What you need to do:
Retype, without changes or pictures, only the lines that begin at the one containing "Task: Click the Queso Fundido $10.00 price" and end at the last line of the records that follow.

──────── Data supplied ────────

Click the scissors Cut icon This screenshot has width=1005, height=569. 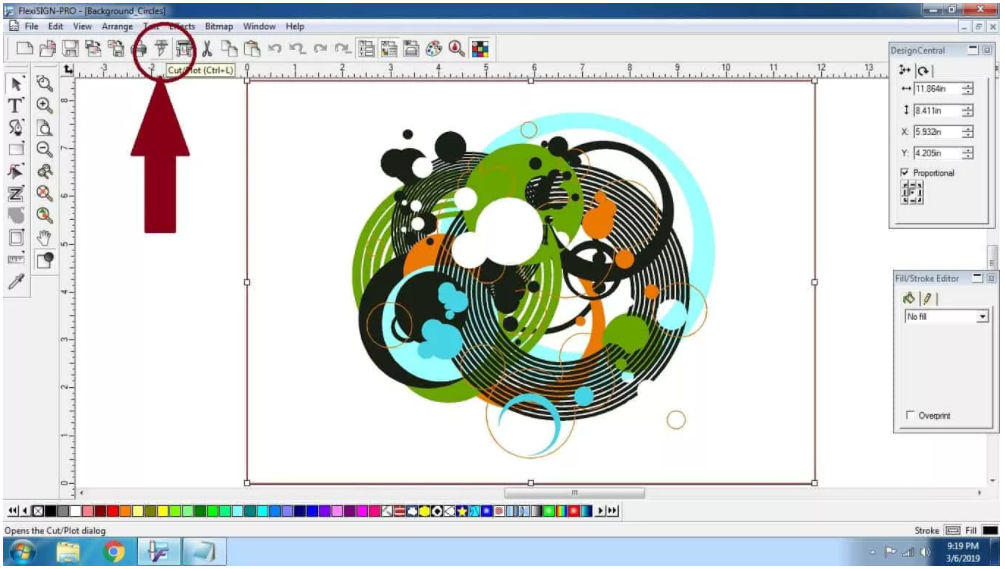[x=206, y=48]
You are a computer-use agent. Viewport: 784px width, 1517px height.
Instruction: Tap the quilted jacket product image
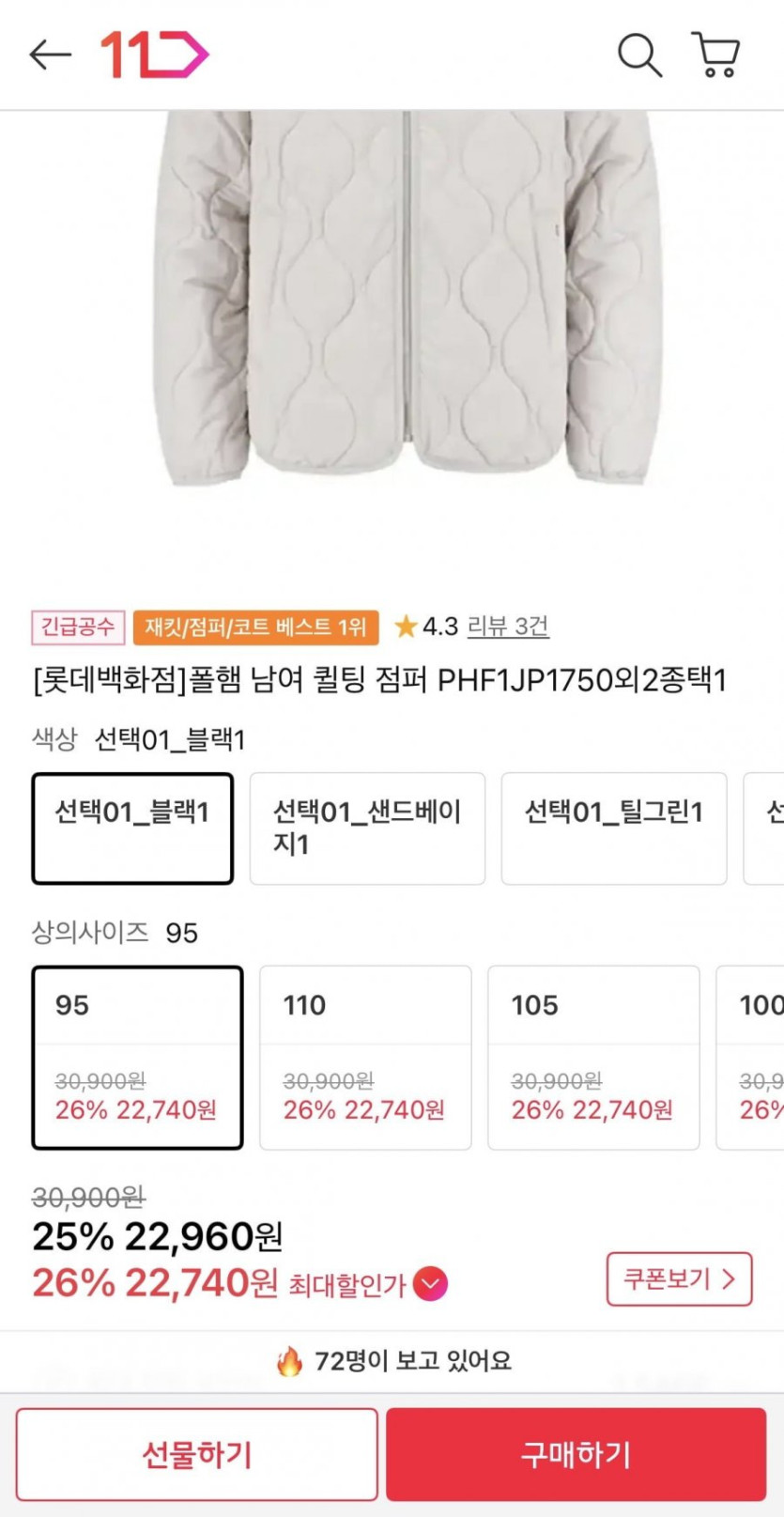404,301
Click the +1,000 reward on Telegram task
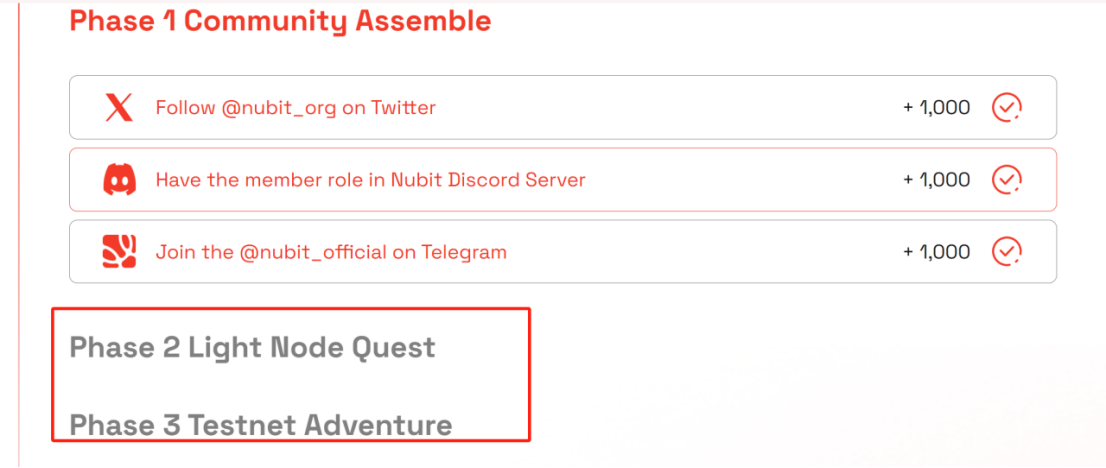This screenshot has width=1106, height=468. tap(937, 252)
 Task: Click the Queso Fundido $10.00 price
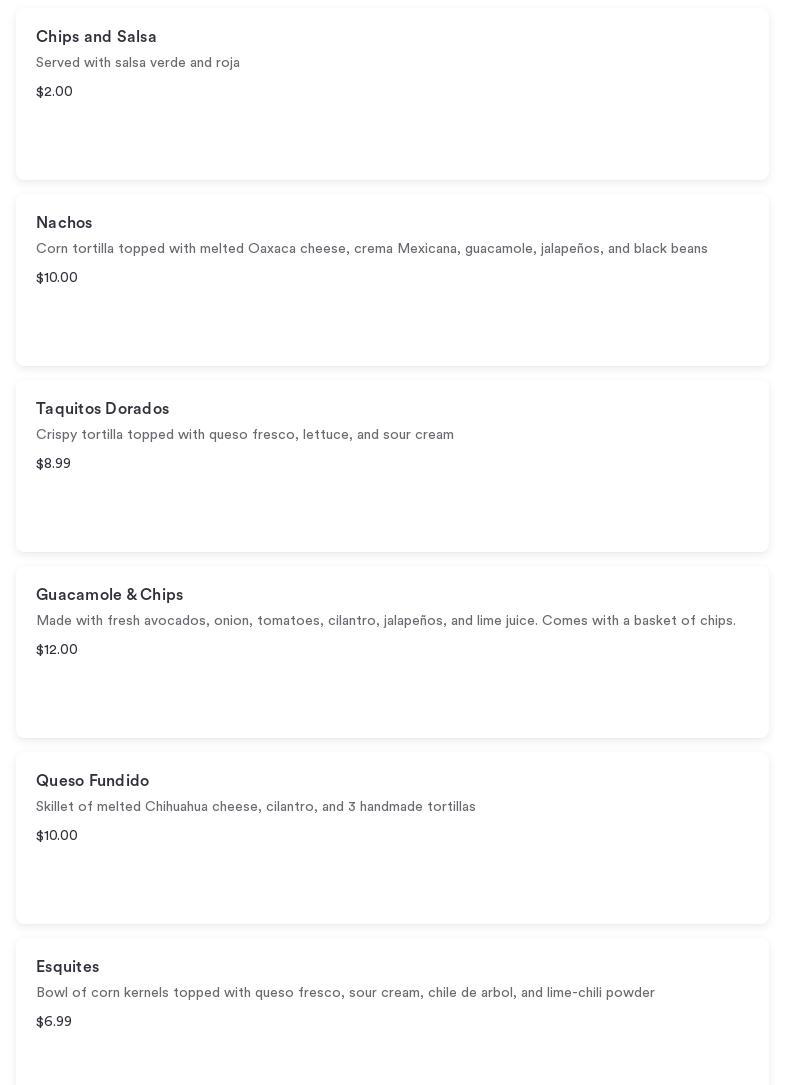pos(57,836)
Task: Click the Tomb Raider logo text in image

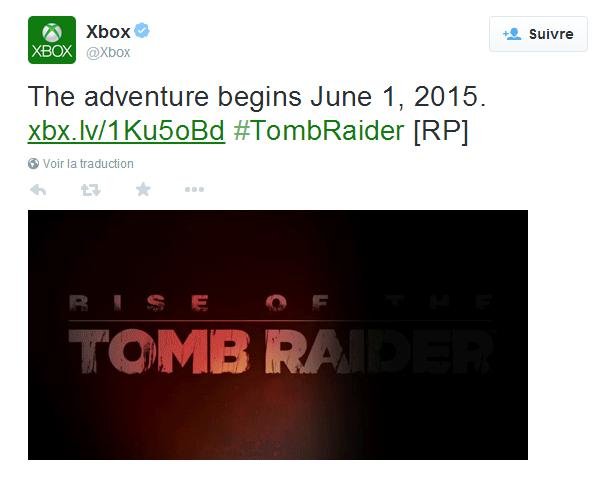Action: 281,351
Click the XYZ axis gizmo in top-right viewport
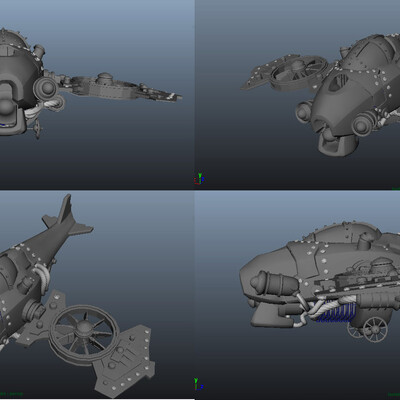 click(x=199, y=179)
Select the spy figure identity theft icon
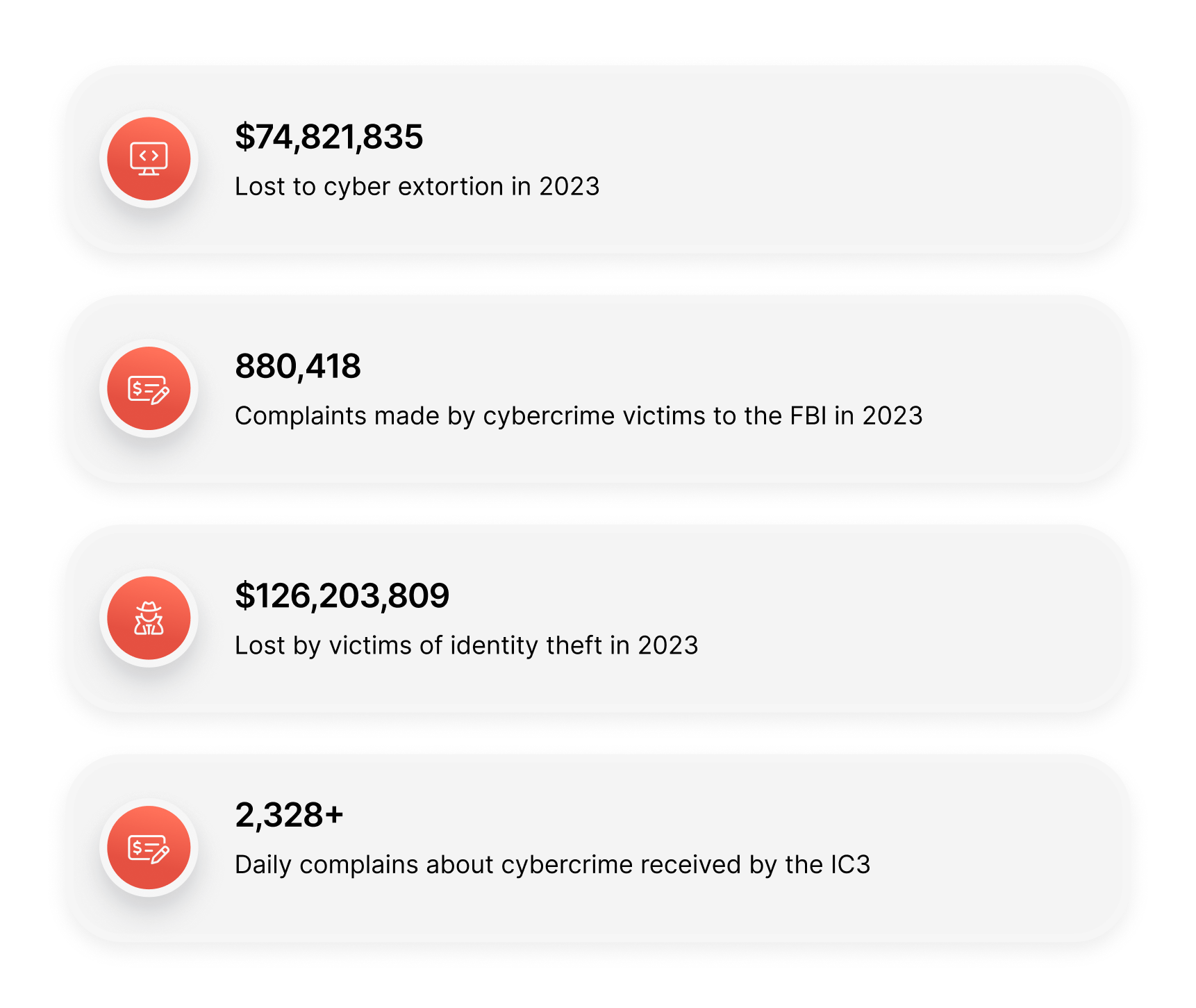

────────

Result of the exercise:
 Task: Click the Queso Fundido $10.00 price
pos(57,836)
Task: Click the Tomb Raider logo text in image

Action: 281,351
Click the XYZ axis gizmo in top-right viewport
 click(x=199, y=179)
Select the spy figure identity theft icon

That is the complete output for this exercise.